Please report how many lines in the data below contain "agent". Nothing besides the number should be written.
── DATA PROVIDED ──
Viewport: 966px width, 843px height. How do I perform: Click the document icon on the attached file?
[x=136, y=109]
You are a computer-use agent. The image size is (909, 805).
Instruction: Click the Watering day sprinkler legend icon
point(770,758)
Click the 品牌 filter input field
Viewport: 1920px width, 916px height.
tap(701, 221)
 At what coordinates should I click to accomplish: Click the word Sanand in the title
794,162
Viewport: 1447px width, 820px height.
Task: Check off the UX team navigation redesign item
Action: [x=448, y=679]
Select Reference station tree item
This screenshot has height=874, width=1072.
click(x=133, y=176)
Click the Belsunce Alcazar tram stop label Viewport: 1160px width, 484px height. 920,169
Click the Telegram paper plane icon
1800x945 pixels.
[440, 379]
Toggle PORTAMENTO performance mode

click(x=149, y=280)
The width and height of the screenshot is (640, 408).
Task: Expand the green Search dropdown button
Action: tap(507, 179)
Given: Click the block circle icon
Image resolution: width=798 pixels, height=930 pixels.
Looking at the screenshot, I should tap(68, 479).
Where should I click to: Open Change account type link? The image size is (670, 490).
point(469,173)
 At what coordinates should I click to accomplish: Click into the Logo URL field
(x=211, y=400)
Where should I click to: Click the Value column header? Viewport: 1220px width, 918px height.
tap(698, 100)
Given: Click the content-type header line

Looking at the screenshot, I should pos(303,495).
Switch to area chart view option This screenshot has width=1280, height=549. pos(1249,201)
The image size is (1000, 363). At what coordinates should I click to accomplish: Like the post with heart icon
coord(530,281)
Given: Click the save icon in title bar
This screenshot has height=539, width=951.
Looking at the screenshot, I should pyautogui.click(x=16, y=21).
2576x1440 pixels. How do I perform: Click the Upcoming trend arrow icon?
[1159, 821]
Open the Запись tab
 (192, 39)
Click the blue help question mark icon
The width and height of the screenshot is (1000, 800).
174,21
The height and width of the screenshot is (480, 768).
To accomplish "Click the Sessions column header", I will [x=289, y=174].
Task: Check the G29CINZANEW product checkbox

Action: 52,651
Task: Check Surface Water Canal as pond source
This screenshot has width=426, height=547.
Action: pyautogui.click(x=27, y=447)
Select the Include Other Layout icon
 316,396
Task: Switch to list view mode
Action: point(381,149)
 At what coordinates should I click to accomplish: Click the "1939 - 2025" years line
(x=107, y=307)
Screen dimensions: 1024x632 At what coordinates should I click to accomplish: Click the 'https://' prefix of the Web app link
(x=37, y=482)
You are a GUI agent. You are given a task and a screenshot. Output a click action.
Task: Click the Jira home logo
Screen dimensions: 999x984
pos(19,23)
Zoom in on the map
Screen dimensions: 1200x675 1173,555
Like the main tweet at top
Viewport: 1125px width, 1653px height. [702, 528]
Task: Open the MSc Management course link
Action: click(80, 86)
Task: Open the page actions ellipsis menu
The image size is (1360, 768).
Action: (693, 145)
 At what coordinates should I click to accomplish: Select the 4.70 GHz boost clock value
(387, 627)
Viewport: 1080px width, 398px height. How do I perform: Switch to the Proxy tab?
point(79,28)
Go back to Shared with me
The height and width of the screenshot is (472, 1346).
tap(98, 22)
───
#### RESULT BELOW:
2